It was February 28. I was going to Cuba with my usual fear — this time “they” wouldn’t let me out and it would serve me right for going back to a country my family escaped and only I keep returning to obsessively.

It was also the eve of the pandemic. Should I cancel the trip?

I was more concerned by the pain in my left hip. “Arthritis,” a doctor told me, and I thought of my mother’s lovely hands turned into knotted twigs.

I grabbed my Cuban passport and told David, my husband, “Tell me everything will be okay.”

“It will be,” he said.

The Obama-era crowds of American travelers had been driven away by Trump’s travel advisories. Our Delta flight to Havana was packed with Miami Cubans going to visit family, bearing gifts. There were life-size dolls from some horror movie—a blonde one with a pink cowboy hat and pink boots; a too-fleshy head peeking out of a plastic bag.

When the plane landed, everyone clapped. It’s what Cubans do. We’re grateful not to have died.

In excruciating pain, I limped through the airport, furious when anyone pushed in front of me.

It scared me to see the customs authorities wearing handmade masks fashioned from the same green olive cloth as their uniforms. No cases of the coronavirus in Cuba yet. But they knew it was coming.

David presented the immigration form at the exit. I pretended to be a bumbling foreigner, a Yuma wife traveling with her Yuma husband. If they know you’re Cuban, they’ll be mean.

The bored officer waved us through.

“Keep going,” I told David. “Don’t look back.”

I stepped outside and breathed in the humid air and felt my hair instantly curl. We were in Cuba!

“Calle 15, esquina I,” I told the cab driver, directing him to the building where I lived as a child.

Cristy, my neighbor when we were little girls, still lives in the building. She has an Airbnb rental there with air conditioning and clunky wicker furniture. After a quick hello, she updated us on the latest failings of the revolution. There was a chicken shortage, a tragedy for Cubans who must eat animal protein every day. She’d stood on line for hours to buy a few chicken wings.

Havana, March 2020. Photo by Ruth Behar.

We talked about the coronavirus. “If it reaches Cuba,” she said, “none of us will survive.”

I did the ritualistic things, visiting my childhood park with the gazebo in the center. And heeding the call of fieldwork, I hung out at the synagogue and asked questions. They no longer opened every day. All the American Jewish groups had stopped coming and they were short on cash to pay bills.

A colleague from Michigan, in Havana for a health conference, had rented an Airbnb apartment in a part of La Habana Vieja on the verge of gentrification. “Come see it, you’ll love it,” she said.

She was right.

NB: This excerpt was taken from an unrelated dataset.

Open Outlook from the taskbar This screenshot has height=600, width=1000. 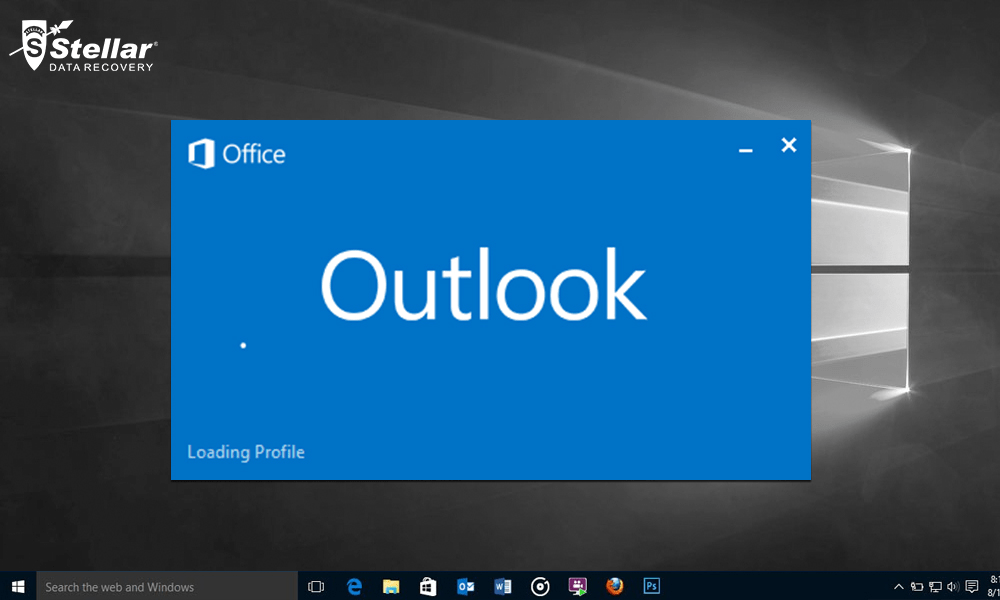(465, 586)
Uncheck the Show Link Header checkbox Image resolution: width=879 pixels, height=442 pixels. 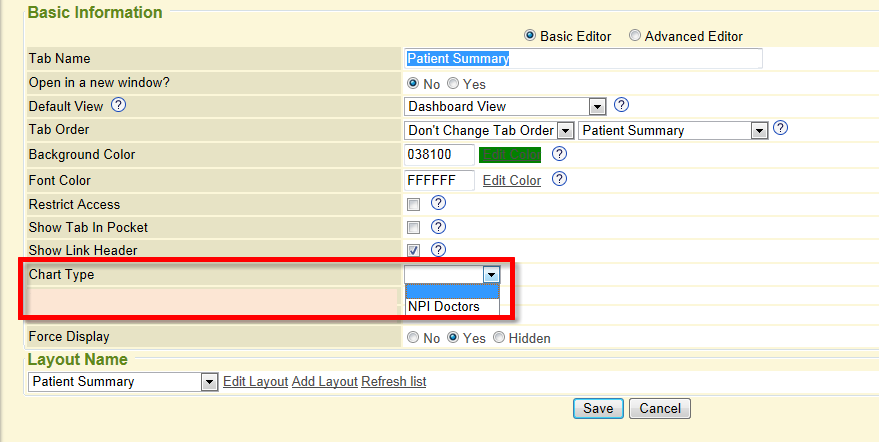tap(414, 251)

The exterior was a chalky ruin, the interior a sleek modern space with polished concrete floors, cedar dining table, and wispy bistro chairs.

My colleague gave me her landlady Lily’s number. The next day, my last in Havana, Lily showed me another of her Airbnb apartments. It was even more stunning, looking onto a corner that sparkled with street life and outdoor restaurants.

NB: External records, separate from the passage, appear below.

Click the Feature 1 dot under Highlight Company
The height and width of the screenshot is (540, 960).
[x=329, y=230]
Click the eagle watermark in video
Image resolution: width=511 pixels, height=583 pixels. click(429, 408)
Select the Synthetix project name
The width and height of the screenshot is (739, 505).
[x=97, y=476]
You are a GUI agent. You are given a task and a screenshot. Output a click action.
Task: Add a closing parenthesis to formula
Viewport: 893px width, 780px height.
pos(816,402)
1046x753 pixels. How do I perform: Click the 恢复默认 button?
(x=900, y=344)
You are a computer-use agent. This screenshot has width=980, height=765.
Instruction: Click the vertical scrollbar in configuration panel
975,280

Lily spent ten years in Toronto until, tired of the snow, she returned to Cuba after it became legal to buy and rent out apartments. She’d studied nuclear physics and became a construction manager. She had an eye for how a space could be made beautiful after it was gutted.

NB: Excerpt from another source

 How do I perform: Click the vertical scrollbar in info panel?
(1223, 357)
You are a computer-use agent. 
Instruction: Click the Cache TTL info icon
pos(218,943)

I started dreaming aloud. “I want a place like this, so I can come to Cuba and be here whenever I want. Will you help me?”

She smiled. “Of course.”

David, worn down by the heat, napped on the sofa while Lily and I studied an ad for an art nouveau apartment across the street that was for sale. It was up a flight of stairs, like Lily’s apartment. That didn’t worry me. My hip pain had completely disappeared.

“That would be perfect for you,” she said.

I agreed. I saw myself growing old in the heart of La Habana Vieja where my family had once lived.

The next day we flew back to Miami. When we landed, Cristy sent me a message on WhatsApp. She got into an ugly fight with another woman hustling for chicken wings. Three days later, Cuban news sources announced that three infected Italian tourists had brought the coronavirus to the island.

I returned to Michigan and shut myself up in my old Victorian house, quarantine and agoraphobia combined. I fear for my life in ways that not even the Cuban government can make me feel afraid. Not a day passes that I don’t say to David, “Tell me everything will be okay.” I try to believe him when he replies, “It will be.”

Cite as: Behar, Ruth. 2020. “Tell Me Everything Will Be Okay.” In “Flash Ethnography,” Carole McGranahan and Nomi Stone, editors, American Ethnologist website, 26 October 2020, [https://americanethnologist.org/features/collections/flash-ethnography/tell-me-everything-will-be-okay]

Ruth Behar teaches anthropology and writing at the University of Michigan. She is author of many books including, most recently, Letters from Cuba (Penguin Random House, 2020).